Pete mendesah lemah saat membuka matanya. Napasnya tak lagi berubah menjadi kabut putih. Suhu udara cukup hangat sekarang–sebab matahari telah terbit cukup tinggi untuk menerangi seluruh Kota Mineral.
Pete menghela napas. Matahari terbit itu sama saja dengan matahari terbit lainnya, tetapi mengapa ia terenyuh menyaksikannya?
"Tim, lihatlah." Pete menepuk lembut punggung anjingnya. Yang dipanggil langsung melompat turun dari pangkuan, berdiri di atas keempat kakinya di dermaga, dan melolong–melolong–ke arah matahari terbit. Betapa dramatis. Pete tak bisa tak tertawa; meski sudah tiga tahun hidup bersama, kelakuan Tim kadang masih sulit ditebaknya.
"Di mana-mana, melolong itu harusnya ke arah bulan purnama, atau ke langit malam ... tapi terserah kaulah." Pete perlahan meluruskan kakinya yang agak keram habis diduduki Tim. "Mari kita pulang–jangan. Kita ke makam Kakek dulu, deh."
Pete pikir, begitu balik kanan, tahun barunya akan dimulai dengan langkah ringan penuh rindu ke pusara sang kakek, berdamping matahari musim semi yang hangat. Namun, baru seperempat putaran, sesuatu yang buruk serta-merta mengguncang awal tahun keempatnya.
Di atas pasir, dekat peti-peti kayu bekas berdagang yang ditumpuk acak, tertelungkup seorang gadis berpakaian koyak dengan rambut pirang panjang dimerahkan darah.
***
Penduduk Kota Mineral yang mendaki Bukit Ibu pada malam tahun baru baru akan kembali sekitar pukul tujuh, ketika salju telah meleleh sepenuhnya. Yang tidak mendaki akan tidur di rumah masing-masing.
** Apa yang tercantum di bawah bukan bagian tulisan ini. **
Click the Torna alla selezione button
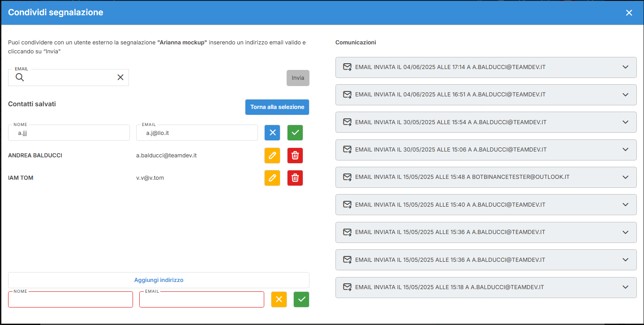 tap(277, 107)
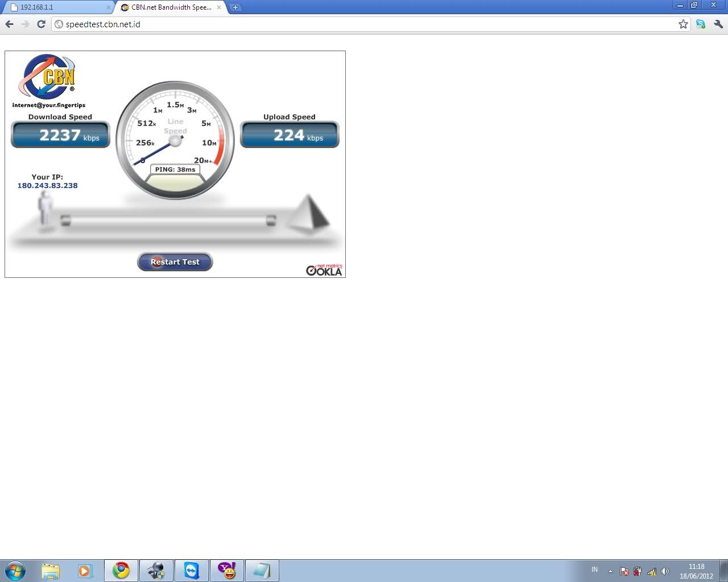
Task: Open the network signal tray icon
Action: tap(652, 571)
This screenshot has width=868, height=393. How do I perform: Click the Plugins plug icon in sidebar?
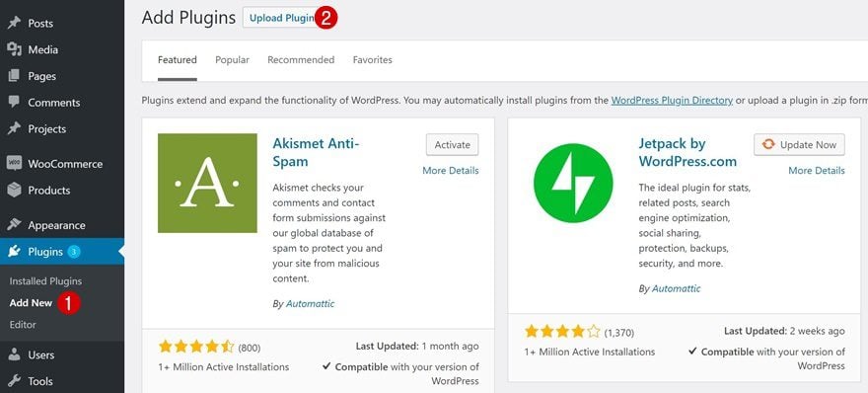(x=15, y=252)
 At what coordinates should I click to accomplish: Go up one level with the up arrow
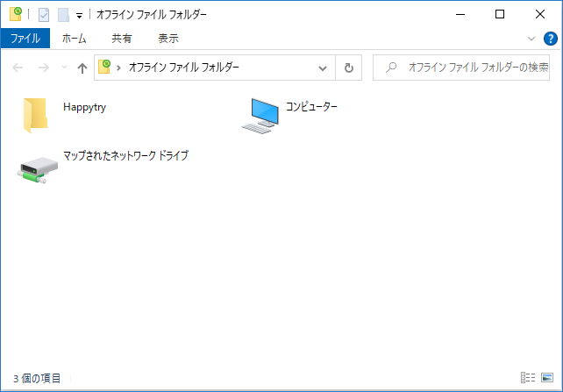coord(82,68)
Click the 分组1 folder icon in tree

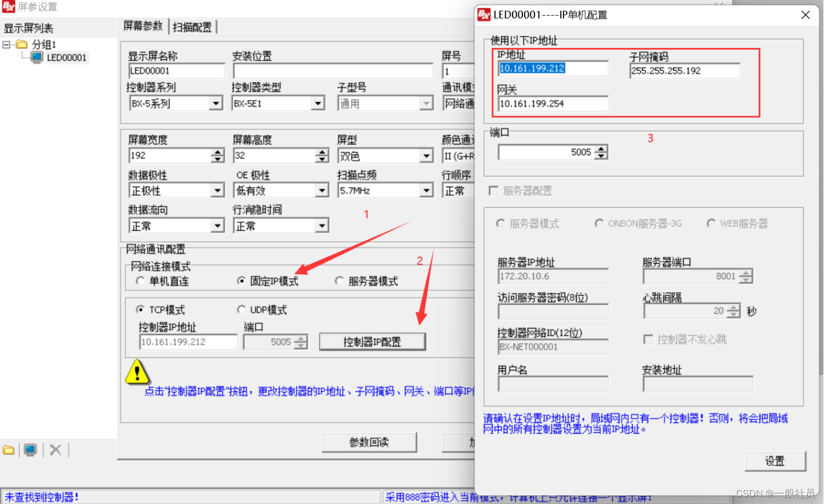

Di pondok tepi pantai, tinggal Zack–kurir yang dulu membantunya menjual hasil kebun–dan Greg si nelayan tua. Pete tahu bahwa hanya Zack penghuni pondok pantai itu yang mendaki Bukit Ibu, maka di dalam, tentulah ada Greg yang bisa membantunya menyelamatkan gadis itu. Namun, saking jarangnya bertemu Greg, Pete lupa pria tua itu ada. Kelimpunganlah ia menyelamatkan gadis malang yang ia temukan seorang diri; Tim dimintanya mencari Dokter ke Bukit Ibu.
"Atau Elli." Terengah-engah panik, Pete memiringkan tubuh si gadis pirang. Air mengalir keluar dari bibir dan hidung gadis itu yang semula tersumbat pasir, membuatnya batuk dan tersedak-sedak. "Mereka pasti sedang menuruni bukit. Cepat!"
Tim menggonggong sekali dan berlari pergi. Pete berharap anjing itu tidak bertindak bodoh.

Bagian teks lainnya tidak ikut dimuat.